5. Strive for performance while not compromising security – The solution must be high
   performance, minimizing crypto operation overhead as well as avoiding dependencies on
   network availability and latency. The system must be able to handle bulk operations as
   well as high-throughput, delay-sensitive transactions. Needless to say, the solution must
   not achieve high performance by taking design shortcuts that can lead to key exposure or
   other security vulnerabilities.
   
   
6. Ensure adequate developer abstraction – Application developers like simplicity when
   consuming crypto services: methods/functions to invoke the services that abstract the
   underlying cryptography and key management. They do not want to be required to build
   crypto and key management expertise. Ensuring that they never have direct access to
   encryption keys helps avoid mistakes that can expose keys. They want to do the right
   thing, so choose a solution that makes it easier for them to do so.
   
   
7. Invest in feature-rich crypto solutions – Choose a solution that offers a variety of data
   protection formats that not only allow pseudonymization and anonymization of sensitive
   data, but also enable business processes, analytics workloads, etc. to operate on the data
   in its protected state.
   
   
1. Format-Preserving Encryption is a powerful data protection technology, and is
   currently becoming the de facto standard across the industry. FPE warrants a
   deeper examination, and there is a separate article that expands on FPE and its
   importance.
   
   
2. For PCI-DSS compliance, tokenization is the preferred method for credit card
   protection, so a data security solution or service must be able to tokenize
   credit card numbers. As explained earlier, a stateless tokenization solution is preferred to
   not only avoid consequences of token mapping table synchronization issue in a
   distributed deployment model, but also to enhance performance of the solution.
   
   
3. Privacy regulations such as GDPR and CCPA are driving data subjects’ rights for
   erasure of personal data (“right to be forgotten”), and the anonymization of data is
   an effective way for enterprises to comply. Anonymized values cannot be
   converted back to the original data, and Format-Preserving Hashing is a great
   way to achieve this.
   
   

Note: There is the only one solution in the market at this point that offers Format-Preserving Hash.
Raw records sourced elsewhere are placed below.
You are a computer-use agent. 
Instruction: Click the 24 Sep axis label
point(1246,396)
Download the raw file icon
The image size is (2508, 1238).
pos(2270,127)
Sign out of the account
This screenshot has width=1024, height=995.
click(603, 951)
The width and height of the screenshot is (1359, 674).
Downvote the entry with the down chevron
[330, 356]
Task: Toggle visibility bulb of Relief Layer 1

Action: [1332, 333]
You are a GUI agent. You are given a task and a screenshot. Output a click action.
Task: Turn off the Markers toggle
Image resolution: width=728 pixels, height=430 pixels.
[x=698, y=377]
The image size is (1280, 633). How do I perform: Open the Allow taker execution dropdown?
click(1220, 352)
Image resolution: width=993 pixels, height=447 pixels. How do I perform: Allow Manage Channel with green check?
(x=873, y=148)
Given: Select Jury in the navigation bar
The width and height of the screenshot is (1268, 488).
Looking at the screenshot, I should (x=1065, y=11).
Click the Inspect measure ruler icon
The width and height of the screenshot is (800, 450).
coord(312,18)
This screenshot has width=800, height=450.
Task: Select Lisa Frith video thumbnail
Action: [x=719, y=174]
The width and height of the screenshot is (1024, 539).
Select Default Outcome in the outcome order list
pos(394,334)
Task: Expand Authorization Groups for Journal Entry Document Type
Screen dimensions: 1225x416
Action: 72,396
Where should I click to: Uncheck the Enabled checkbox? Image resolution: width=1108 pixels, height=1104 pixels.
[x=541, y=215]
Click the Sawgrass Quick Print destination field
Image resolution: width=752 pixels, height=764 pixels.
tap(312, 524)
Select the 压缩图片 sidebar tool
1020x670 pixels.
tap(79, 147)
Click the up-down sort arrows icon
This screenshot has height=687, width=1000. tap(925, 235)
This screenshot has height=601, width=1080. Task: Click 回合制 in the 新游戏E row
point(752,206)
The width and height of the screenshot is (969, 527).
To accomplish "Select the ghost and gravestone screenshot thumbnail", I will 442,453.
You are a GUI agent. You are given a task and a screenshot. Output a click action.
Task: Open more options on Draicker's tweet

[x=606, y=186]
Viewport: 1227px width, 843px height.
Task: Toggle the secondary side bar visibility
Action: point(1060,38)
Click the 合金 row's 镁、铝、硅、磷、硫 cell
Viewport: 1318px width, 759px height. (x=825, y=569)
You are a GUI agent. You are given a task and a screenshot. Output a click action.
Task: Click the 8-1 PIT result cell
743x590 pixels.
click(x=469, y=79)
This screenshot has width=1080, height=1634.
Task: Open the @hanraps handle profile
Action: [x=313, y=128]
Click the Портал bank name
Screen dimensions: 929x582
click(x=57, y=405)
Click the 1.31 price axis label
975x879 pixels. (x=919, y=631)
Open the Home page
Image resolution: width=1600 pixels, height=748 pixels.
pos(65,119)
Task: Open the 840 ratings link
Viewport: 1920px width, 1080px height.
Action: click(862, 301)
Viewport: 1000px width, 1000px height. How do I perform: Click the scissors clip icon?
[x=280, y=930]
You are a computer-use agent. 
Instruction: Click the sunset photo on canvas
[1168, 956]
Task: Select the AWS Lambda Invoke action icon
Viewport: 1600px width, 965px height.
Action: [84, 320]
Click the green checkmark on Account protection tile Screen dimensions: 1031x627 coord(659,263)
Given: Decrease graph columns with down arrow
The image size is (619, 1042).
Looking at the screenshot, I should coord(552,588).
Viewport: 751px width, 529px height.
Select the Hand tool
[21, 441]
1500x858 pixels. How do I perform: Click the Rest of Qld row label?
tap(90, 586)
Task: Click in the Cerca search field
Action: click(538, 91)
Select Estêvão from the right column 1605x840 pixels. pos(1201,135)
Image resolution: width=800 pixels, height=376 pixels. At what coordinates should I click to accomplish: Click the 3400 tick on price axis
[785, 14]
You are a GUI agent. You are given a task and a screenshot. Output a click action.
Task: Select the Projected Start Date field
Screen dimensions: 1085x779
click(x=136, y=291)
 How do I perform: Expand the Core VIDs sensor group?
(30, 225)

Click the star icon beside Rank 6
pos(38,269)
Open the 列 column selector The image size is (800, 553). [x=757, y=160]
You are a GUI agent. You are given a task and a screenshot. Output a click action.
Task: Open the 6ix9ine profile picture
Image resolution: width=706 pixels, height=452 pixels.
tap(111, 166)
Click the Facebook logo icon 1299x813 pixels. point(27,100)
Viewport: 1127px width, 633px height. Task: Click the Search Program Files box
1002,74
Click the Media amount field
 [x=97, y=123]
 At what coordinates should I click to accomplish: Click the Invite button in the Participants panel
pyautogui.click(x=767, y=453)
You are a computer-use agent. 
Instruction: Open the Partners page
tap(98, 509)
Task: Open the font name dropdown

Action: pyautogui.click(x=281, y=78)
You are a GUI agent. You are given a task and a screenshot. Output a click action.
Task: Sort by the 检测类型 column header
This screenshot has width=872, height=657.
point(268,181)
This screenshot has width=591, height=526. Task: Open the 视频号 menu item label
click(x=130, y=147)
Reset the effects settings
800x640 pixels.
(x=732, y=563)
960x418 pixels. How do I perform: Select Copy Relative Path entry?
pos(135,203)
8. Consider CSP Crypto Services and BYOK for appropriate use cases only – When
   enterprises consume software as a service (SaaS) to store or process sensitive data, they
   face unique challenges. SaaS providers offer limited or no scope for custom
   development, so enterprises are typically restricted to very few options for data security.
   One option would be to leverage an encryption gateway solution, which acts as a web
   proxy to intercept and protect sensitive data prior to storing it in the SaaS cloud. The
   other option is to leverage the SaaS provider’s encryption capabilities, if available. Some
   of these SaaS providers also offer BYOK. In those cases, adopting the BYOK model makes
   sense. Most SaaS providers implement platform-level encryption (database, storage) by
   default, and typically also offer field-level encryption services at additional cost. These
   allow selection of fields to protect, encryption algorithm, and key strength to be used, as
   well as whether to use provider generated keys or BYOK. Opting for such SaaS providers’
   data-centric crypto services certainly provides added security. One way to exercise some
   control in the key management space is by adding BYOK to the mix, which helps in
   meeting some compliance and audit requirements, even though the challenges
   discussed above continue to apply. In a nutshell, if you can’t Bring Your Own Encryption
   (BYOE) to the cloud, at least Bring Your Own Key (BYOK).